Text
════════════════════
1 Thessalonians 4:1-12

Jari Rankinen
Reija Becks

Read or listen the First Epistle to the Thessalonians - chapter 4 online (ESV, Bible Gateway)

How should a Christian live? 4:1–12

In all his epistles, Paul speaks of how Christians should live. He teaches uncompromisingly that man is saved by grace alone, through faith, because of Jesus. This does not rule out the teaching of ethics. Christians are God’s children, not because of their own works, but because the Lord has adopted them by grace. However, it does not mean that a Christian gets to live in any way. Precisely because God has by grace adopted us as his children, we may and can do his will in our lives.

Even when he was in Thessalonica, Paul had taught how the church should live. Now he repeats his teaching. Man will never know God’s holy will too well. Paul is not reminding the Thessalonian Christians of the teaching on the supposition that the congregation is living strikingly against the will of God. If that were the case, he would not speak as gently as he does now. Perhaps the apostle has Thessalonica and its life on his mid. In the introduction, we noted that the city was a major port. Life near a port is often far from God’s will. Paul wants to keep Christians apart from this. They should not live like others.

Paul’s teaching is very practical. In verses 3-8, the apostle presents things that Christians must not indulge in. First, Paul reminds the church of the sixth commandment. Christians must not live their sexual life in whatever way. Marriage is sacred and must not be defiled by love affairs. The apostle's reminder is not just for those who are married. At that time, it was customary to throw wild parties rife with immorality. Paul commands the Thessalonian Christians to stay away from immoral activities. A Christian must keep his body holy and not give it into the service of sin. The passion of lust must not control it, but the Christian must live and act differently from the Gentiles. Because the Gentiles do not know God, they do not care about God’s will. Christians, on the other hand, are children of God and therefore they must not forget the commandments of their Father.
════════════════════
Record set
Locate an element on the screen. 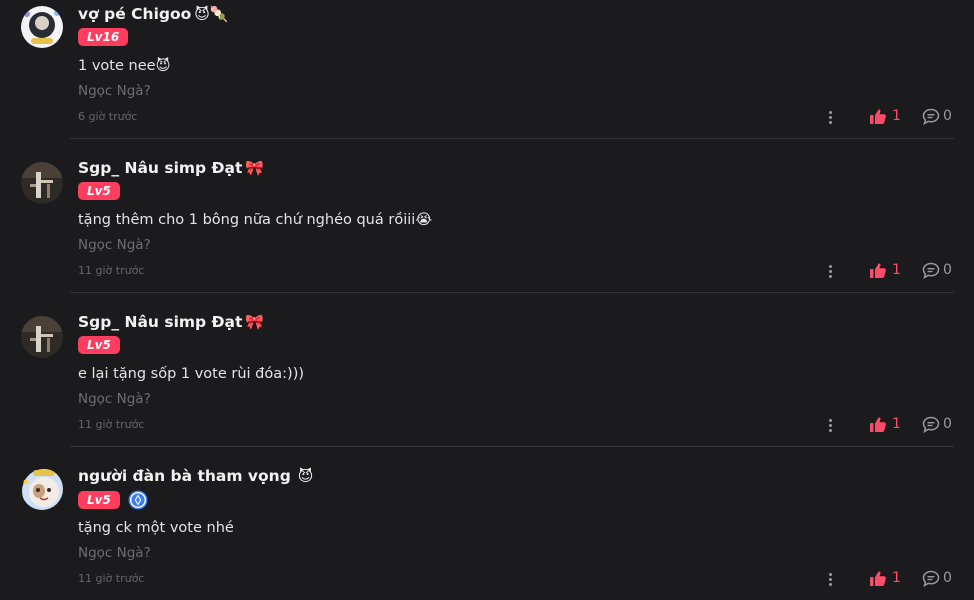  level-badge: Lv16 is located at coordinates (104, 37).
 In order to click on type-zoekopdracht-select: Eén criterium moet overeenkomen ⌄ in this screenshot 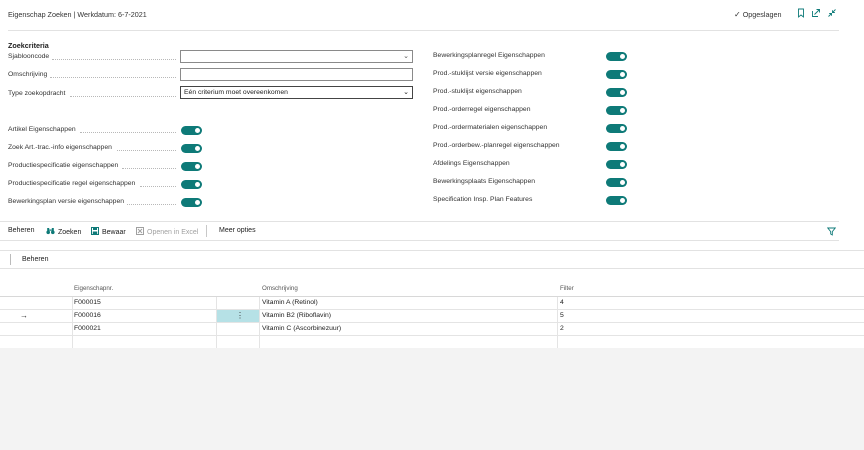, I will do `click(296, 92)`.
════════════════════
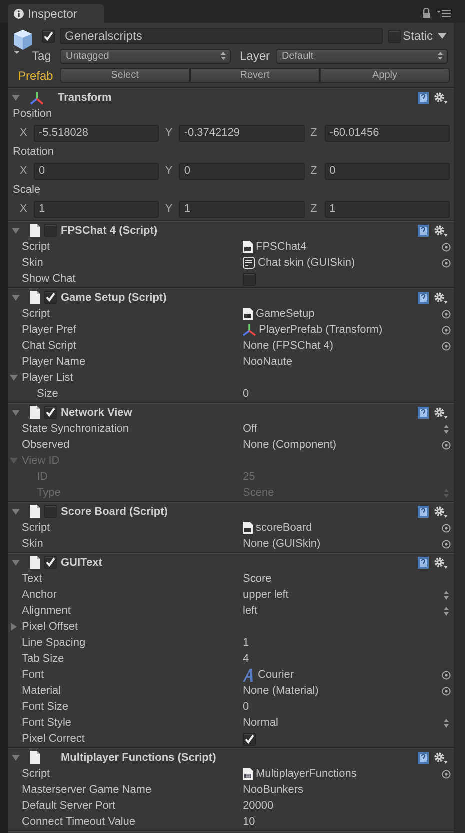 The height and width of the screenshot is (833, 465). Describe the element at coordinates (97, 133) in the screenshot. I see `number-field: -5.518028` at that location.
════════════════════
What you should do
Write out the commentary on Christian living, starting with "Even when he" and going on through "live like others.". Rely only on the commentary on Christian living, not on the data.

Solution for this problem
Even when he was in Thessalonica, Paul had taught how the church should live. Now he repeats his teaching. Man will never know God’s holy will too well. Paul is not reminding the Thessalonian Christians of the teaching on the supposition that the congregation is living strikingly against the will of God. If that were the case, he would not speak as gently as he does now. Perhaps the apostle has Thessalonica and its life on his mid. In the introduction, we noted that the city was a major port. Life near a port is often far from God’s will. Paul wants to keep Christians apart from this. They should not live like others.